Exercise ▸
Among the entries below, tally each line containing "post"; respond with the total only.

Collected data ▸
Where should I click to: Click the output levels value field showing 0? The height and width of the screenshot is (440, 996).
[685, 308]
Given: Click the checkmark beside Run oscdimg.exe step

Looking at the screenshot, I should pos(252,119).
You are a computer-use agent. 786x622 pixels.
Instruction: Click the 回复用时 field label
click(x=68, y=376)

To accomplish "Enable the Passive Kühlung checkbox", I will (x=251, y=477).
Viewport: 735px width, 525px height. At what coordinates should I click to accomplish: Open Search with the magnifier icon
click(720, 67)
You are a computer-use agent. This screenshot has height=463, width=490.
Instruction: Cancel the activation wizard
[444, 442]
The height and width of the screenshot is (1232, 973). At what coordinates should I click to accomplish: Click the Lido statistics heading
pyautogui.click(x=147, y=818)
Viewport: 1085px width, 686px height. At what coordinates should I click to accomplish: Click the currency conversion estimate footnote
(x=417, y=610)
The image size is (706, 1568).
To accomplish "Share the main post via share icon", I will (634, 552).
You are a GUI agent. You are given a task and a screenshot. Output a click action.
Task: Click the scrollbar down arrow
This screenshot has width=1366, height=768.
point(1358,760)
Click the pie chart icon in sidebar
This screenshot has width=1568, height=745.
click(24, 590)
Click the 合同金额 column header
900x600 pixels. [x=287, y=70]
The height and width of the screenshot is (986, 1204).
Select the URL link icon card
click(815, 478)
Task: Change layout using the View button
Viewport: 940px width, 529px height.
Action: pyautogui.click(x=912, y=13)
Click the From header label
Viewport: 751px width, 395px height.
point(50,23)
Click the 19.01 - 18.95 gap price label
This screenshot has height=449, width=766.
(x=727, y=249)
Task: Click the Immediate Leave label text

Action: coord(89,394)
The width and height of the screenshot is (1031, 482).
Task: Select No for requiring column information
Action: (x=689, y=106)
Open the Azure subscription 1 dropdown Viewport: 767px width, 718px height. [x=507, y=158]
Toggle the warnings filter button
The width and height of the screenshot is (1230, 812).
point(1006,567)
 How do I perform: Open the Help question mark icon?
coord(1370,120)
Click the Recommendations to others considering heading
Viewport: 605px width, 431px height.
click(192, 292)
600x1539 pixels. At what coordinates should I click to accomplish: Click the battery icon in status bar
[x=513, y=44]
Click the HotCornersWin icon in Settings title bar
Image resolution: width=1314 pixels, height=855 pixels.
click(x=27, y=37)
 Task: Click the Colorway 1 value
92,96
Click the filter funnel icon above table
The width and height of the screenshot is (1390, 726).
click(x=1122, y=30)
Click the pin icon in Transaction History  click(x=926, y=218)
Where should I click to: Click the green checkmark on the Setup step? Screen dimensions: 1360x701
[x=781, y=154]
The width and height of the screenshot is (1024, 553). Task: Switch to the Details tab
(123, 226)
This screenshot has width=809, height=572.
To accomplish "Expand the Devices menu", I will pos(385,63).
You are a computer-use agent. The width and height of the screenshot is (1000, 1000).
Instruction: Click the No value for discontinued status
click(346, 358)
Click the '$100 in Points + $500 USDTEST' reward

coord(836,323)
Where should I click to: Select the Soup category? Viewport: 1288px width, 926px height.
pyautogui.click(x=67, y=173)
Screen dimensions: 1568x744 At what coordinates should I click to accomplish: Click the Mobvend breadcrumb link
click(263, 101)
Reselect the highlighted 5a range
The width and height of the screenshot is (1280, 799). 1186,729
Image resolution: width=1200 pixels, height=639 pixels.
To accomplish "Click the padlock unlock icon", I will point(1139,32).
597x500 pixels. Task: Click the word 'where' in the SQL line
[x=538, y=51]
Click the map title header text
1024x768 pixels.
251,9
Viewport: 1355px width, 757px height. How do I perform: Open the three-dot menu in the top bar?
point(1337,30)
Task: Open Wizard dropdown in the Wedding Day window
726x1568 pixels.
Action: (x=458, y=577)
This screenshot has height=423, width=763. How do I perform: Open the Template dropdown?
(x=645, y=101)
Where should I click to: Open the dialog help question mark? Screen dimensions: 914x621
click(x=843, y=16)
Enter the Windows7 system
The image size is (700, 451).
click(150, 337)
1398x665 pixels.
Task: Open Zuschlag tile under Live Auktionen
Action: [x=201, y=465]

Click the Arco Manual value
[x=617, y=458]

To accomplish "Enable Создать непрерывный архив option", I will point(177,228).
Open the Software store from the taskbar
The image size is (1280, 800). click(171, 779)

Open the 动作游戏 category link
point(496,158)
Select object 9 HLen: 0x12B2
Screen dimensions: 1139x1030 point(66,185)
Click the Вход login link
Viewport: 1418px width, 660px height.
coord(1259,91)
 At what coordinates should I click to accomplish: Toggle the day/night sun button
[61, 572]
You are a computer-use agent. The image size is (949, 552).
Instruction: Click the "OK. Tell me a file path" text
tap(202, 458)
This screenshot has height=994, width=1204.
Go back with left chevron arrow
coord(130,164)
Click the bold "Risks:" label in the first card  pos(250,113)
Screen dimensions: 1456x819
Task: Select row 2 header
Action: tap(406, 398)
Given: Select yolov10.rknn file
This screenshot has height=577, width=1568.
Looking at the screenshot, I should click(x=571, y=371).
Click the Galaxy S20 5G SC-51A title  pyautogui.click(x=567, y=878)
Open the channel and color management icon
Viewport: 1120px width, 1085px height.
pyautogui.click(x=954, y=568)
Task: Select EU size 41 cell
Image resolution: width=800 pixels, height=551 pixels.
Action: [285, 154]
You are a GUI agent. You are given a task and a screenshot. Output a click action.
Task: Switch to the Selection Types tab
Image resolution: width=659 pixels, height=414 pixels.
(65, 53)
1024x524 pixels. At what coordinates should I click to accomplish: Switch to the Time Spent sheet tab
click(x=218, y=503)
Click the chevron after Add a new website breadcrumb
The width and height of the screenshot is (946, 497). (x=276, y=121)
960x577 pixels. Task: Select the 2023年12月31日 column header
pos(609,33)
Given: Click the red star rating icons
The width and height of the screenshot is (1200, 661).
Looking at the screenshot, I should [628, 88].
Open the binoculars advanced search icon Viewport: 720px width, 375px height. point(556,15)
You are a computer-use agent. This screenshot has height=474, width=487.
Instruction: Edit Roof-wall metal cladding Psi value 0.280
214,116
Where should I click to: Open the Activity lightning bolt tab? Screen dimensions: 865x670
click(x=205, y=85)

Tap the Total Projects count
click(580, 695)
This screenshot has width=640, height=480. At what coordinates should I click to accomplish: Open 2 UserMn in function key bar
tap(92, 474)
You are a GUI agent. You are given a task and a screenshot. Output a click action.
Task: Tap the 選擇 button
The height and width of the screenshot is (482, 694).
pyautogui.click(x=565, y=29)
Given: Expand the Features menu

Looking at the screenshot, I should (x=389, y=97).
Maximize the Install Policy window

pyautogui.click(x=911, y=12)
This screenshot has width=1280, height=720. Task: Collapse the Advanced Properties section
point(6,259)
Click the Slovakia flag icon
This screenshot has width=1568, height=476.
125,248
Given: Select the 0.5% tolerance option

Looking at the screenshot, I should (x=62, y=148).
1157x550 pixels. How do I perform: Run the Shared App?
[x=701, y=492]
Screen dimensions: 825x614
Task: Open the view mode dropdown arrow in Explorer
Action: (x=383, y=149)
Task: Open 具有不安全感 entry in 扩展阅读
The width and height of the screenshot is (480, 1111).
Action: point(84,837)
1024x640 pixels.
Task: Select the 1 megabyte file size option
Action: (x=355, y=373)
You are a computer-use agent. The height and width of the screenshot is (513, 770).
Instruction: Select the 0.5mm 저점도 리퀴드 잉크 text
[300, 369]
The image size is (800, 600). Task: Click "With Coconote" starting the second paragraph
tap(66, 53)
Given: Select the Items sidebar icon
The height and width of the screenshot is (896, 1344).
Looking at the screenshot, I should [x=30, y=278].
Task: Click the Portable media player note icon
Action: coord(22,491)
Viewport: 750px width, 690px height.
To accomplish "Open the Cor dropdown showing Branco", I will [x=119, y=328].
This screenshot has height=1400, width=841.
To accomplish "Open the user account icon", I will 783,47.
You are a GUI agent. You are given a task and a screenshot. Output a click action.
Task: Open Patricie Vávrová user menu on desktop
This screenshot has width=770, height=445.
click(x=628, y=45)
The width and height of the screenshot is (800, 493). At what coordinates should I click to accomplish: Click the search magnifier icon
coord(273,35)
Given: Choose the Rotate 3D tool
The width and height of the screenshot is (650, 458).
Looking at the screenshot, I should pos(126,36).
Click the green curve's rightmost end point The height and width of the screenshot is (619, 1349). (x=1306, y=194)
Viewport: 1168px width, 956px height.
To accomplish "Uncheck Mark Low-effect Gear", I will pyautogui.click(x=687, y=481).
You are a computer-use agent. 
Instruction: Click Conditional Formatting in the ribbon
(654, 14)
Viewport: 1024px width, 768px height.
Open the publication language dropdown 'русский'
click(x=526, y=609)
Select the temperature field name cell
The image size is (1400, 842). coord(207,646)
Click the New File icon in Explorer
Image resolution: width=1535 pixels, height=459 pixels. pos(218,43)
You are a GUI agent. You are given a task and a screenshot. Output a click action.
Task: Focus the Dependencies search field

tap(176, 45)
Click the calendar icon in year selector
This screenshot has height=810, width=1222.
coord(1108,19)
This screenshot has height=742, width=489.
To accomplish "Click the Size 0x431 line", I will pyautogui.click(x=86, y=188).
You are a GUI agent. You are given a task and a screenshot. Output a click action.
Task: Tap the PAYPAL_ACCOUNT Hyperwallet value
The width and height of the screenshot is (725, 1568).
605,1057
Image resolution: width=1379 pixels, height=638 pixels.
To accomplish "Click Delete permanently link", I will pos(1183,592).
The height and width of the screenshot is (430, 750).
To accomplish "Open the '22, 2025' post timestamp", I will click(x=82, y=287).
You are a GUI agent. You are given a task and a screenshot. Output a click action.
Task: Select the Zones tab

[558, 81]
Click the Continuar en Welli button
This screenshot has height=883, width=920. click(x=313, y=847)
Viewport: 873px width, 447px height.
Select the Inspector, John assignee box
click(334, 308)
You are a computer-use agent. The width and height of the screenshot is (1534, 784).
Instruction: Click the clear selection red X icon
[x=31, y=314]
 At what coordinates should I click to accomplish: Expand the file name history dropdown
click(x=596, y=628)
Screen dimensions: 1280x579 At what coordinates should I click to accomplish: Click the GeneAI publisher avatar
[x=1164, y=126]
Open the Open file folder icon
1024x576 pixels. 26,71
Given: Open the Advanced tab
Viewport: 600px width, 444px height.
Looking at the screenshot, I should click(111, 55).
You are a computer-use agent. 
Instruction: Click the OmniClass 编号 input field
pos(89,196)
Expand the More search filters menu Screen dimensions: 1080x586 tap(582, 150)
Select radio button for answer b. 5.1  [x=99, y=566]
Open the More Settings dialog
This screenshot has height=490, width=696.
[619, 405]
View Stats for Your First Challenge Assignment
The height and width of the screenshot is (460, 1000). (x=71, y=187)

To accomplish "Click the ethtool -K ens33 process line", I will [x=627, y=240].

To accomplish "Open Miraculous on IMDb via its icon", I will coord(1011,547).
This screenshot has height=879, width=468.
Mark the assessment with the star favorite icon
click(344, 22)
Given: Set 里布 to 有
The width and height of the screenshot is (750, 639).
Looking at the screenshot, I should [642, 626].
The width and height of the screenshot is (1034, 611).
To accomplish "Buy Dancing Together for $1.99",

Exercise response ▸
2